◆ **Task**: Your answer should be one number: the count of lines in the data below that include "Viewport".
__________
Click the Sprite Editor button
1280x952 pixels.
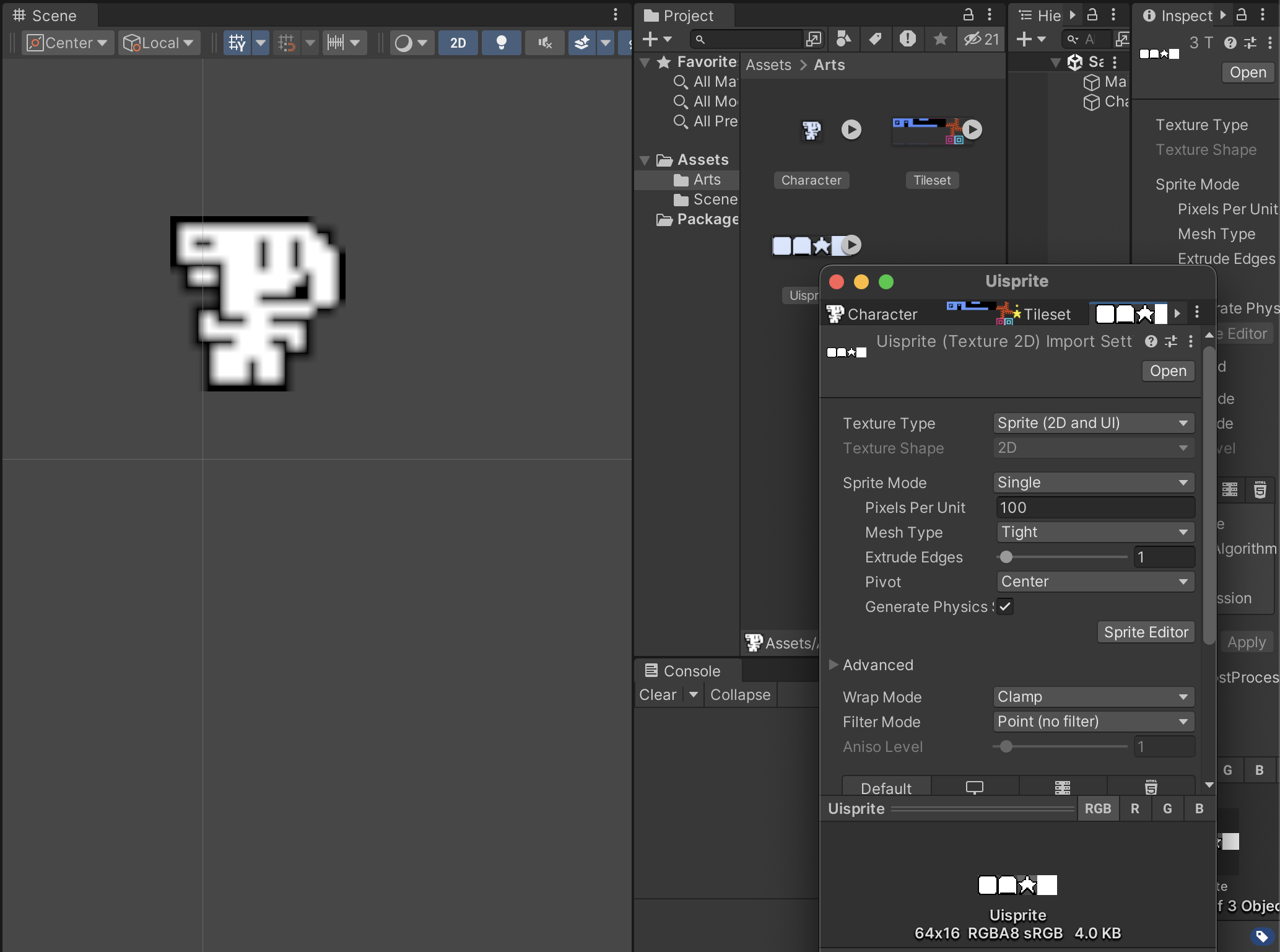click(1146, 632)
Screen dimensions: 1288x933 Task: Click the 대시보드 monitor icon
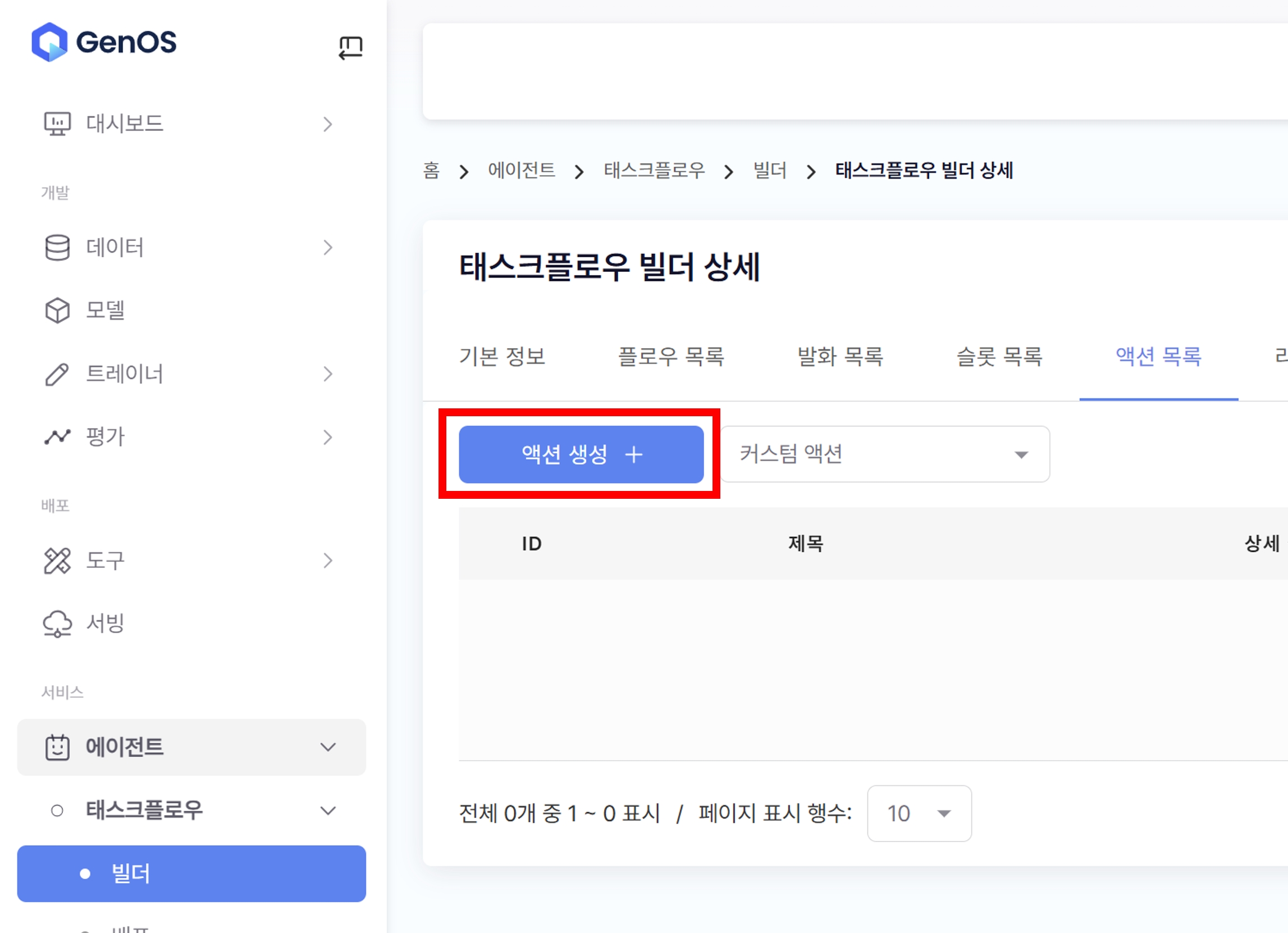point(57,124)
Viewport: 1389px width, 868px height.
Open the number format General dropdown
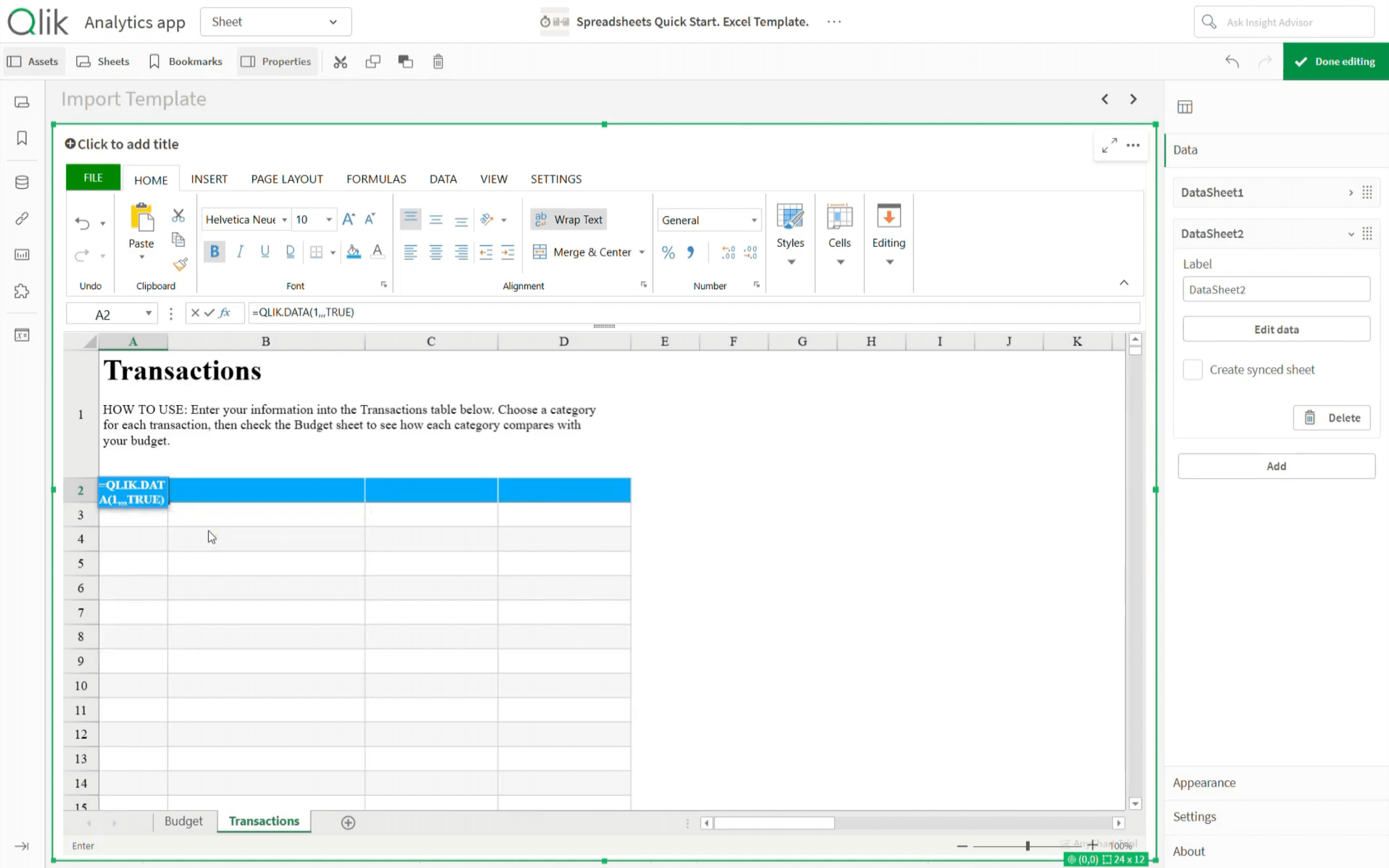click(709, 220)
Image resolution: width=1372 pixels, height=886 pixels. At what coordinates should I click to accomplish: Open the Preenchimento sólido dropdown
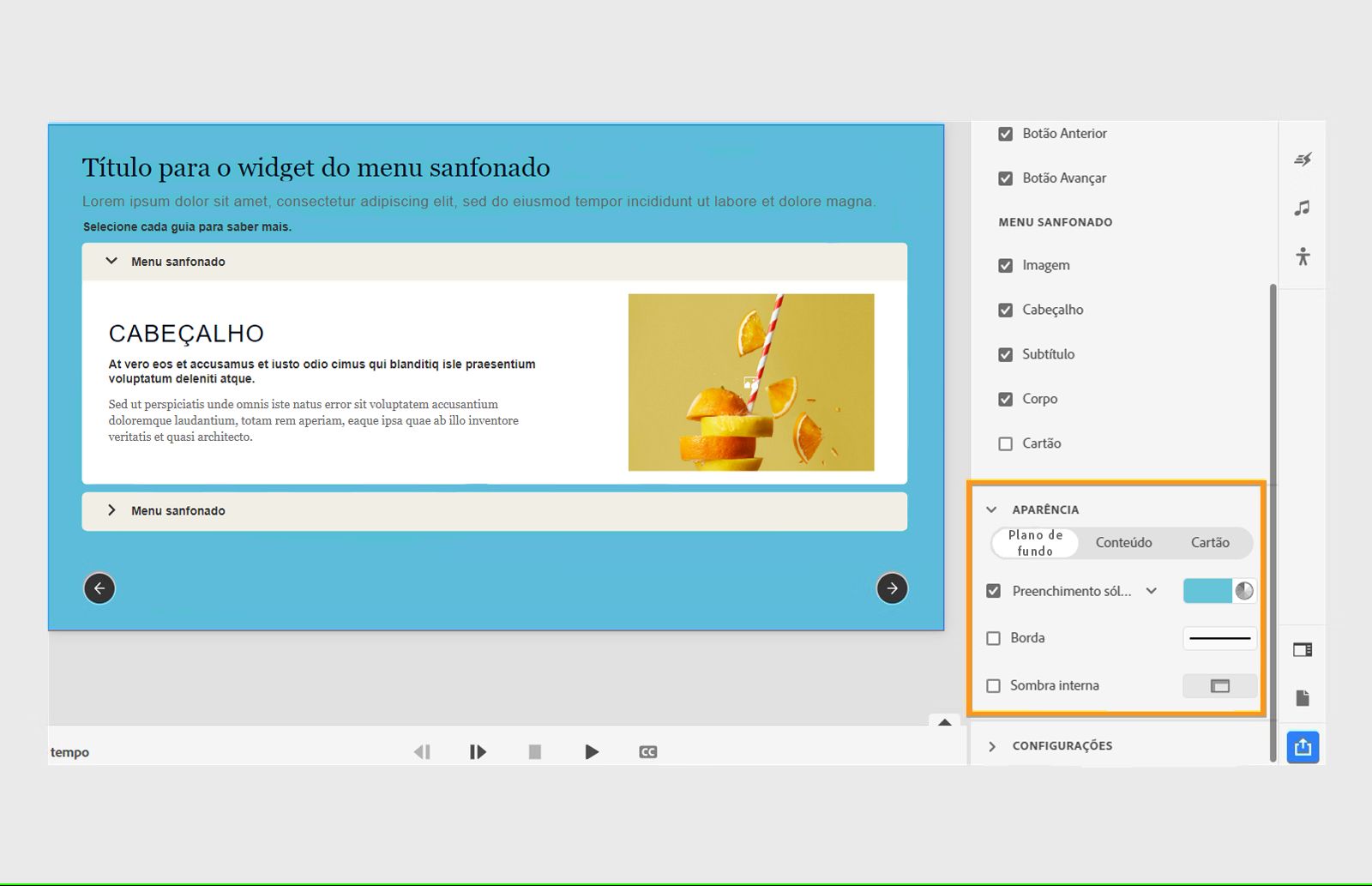pyautogui.click(x=1152, y=591)
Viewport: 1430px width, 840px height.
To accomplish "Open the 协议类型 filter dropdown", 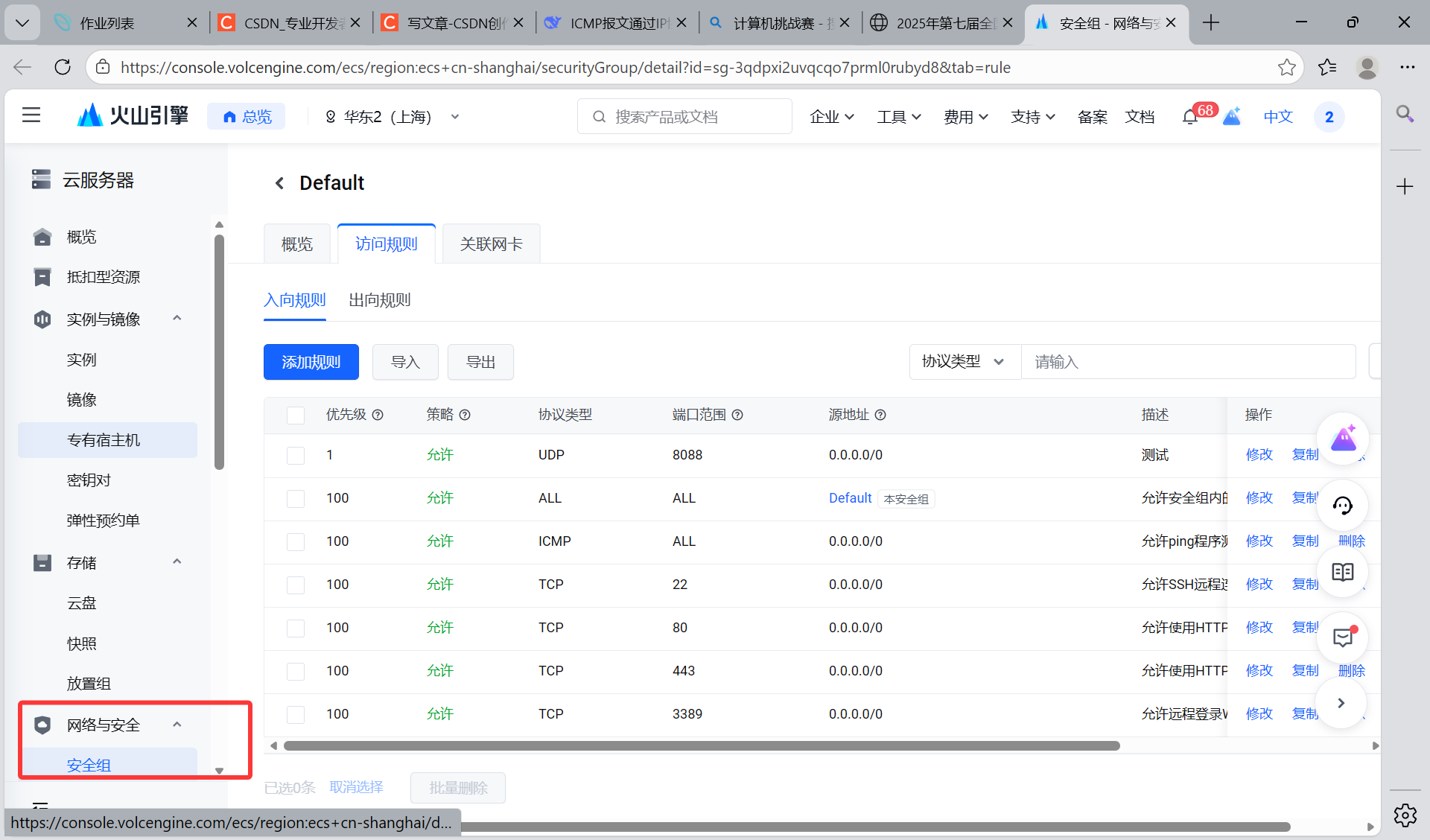I will [964, 362].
__________
◆ **Response to this task**: 2